Study material:
════════════════════
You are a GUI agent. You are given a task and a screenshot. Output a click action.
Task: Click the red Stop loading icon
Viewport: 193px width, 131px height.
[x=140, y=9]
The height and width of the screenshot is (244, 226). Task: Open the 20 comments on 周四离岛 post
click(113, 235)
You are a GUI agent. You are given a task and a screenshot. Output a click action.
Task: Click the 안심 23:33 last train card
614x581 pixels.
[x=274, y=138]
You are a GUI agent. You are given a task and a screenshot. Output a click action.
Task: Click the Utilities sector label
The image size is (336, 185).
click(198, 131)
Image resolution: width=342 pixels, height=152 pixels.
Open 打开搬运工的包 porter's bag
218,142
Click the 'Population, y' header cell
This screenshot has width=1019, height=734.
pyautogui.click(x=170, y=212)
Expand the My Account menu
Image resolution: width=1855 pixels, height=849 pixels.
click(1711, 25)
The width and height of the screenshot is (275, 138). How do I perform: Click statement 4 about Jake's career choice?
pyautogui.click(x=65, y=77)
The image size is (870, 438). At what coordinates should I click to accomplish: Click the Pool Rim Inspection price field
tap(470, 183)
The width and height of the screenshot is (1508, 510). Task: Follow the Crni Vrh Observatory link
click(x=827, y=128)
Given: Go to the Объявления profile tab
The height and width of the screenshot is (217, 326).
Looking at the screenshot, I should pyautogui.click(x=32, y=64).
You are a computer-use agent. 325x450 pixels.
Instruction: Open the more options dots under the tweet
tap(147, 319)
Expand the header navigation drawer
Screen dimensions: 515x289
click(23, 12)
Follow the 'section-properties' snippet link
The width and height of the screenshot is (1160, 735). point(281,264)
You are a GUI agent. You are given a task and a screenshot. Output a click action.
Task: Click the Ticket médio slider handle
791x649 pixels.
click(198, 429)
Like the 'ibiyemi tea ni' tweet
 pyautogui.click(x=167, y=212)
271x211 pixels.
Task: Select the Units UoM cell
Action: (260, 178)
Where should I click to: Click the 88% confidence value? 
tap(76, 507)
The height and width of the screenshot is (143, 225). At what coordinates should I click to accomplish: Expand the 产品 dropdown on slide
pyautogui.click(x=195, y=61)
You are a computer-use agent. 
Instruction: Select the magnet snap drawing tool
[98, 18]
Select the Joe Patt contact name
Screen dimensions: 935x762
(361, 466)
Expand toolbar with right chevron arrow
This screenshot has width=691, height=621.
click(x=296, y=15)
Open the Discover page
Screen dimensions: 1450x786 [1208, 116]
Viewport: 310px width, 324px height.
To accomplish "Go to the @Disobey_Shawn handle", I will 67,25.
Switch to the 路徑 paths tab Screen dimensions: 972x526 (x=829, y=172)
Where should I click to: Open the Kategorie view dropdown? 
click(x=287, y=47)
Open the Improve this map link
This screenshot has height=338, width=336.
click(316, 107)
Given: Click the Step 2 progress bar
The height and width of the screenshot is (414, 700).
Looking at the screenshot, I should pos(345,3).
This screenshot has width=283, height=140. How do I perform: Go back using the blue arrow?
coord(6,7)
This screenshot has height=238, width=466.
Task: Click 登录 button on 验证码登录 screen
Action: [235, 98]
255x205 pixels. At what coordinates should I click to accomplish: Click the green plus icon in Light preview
════════════════════
Work to complete:
A faithful transcription of all the material is what this exercise calls for.

Solution to the problem:
You are a GUI agent. You are given a task and a screenshot. Output a click action.
Task: Click the red Stop loading icon
Viewport: 193px width, 131px height.
[x=140, y=9]
The height and width of the screenshot is (244, 226). Task: Open the 20 comments on 周四离岛 post
click(113, 235)
You are a GUI agent. You are given a task and a screenshot. Output a click action.
Task: Click the 안심 23:33 last train card
614x581 pixels.
[x=274, y=138]
You are a GUI agent. You are given a task and a screenshot. Output a click action.
Task: Click the Utilities sector label
The image size is (336, 185).
click(198, 131)
Image resolution: width=342 pixels, height=152 pixels.
Open 打开搬运工的包 porter's bag
218,142
Click the 'Population, y' header cell
This screenshot has width=1019, height=734.
pyautogui.click(x=170, y=212)
Expand the My Account menu
Image resolution: width=1855 pixels, height=849 pixels.
click(1711, 25)
The width and height of the screenshot is (275, 138). How do I perform: Click statement 4 about Jake's career choice?
pyautogui.click(x=65, y=77)
The image size is (870, 438). At what coordinates should I click to accomplish: Click the Pool Rim Inspection price field
tap(470, 183)
The width and height of the screenshot is (1508, 510). Task: Follow the Crni Vrh Observatory link
click(x=827, y=128)
Given: Go to the Объявления profile tab
The height and width of the screenshot is (217, 326).
Looking at the screenshot, I should pyautogui.click(x=32, y=64).
You are a computer-use agent. 325x450 pixels.
Instruction: Open the more options dots under the tweet
tap(147, 319)
Expand the header navigation drawer
Screen dimensions: 515x289
click(23, 12)
Follow the 'section-properties' snippet link
The width and height of the screenshot is (1160, 735). point(281,264)
You are a GUI agent. You are given a task and a screenshot. Output a click action.
Task: Click the Ticket médio slider handle
791x649 pixels.
click(198, 429)
Like the 'ibiyemi tea ni' tweet
 pyautogui.click(x=167, y=212)
271x211 pixels.
Task: Select the Units UoM cell
Action: (260, 178)
Where should I click to: Click the 88% confidence value? 
tap(76, 507)
The height and width of the screenshot is (143, 225). At what coordinates should I click to accomplish: Expand the 产品 dropdown on slide
pyautogui.click(x=195, y=61)
You are a computer-use agent. 
Instruction: Select the magnet snap drawing tool
[98, 18]
Select the Joe Patt contact name
Screen dimensions: 935x762
(361, 466)
Expand toolbar with right chevron arrow
This screenshot has width=691, height=621.
click(x=296, y=15)
Open the Discover page
Screen dimensions: 1450x786 [1208, 116]
Viewport: 310px width, 324px height.
To accomplish "Go to the @Disobey_Shawn handle", I will 67,25.
Switch to the 路徑 paths tab Screen dimensions: 972x526 (x=829, y=172)
Where should I click to: Open the Kategorie view dropdown? 
click(x=287, y=47)
Open the Improve this map link
This screenshot has height=338, width=336.
click(316, 107)
Given: Click the Step 2 progress bar
The height and width of the screenshot is (414, 700).
Looking at the screenshot, I should pos(345,3).
This screenshot has width=283, height=140. How do I perform: Go back using the blue arrow?
coord(6,7)
This screenshot has height=238, width=466.
Task: Click 登录 button on 验证码登录 screen
Action: [235, 98]
255x205 pixels. At what coordinates should I click to accomplish: Click the green plus icon in Light preview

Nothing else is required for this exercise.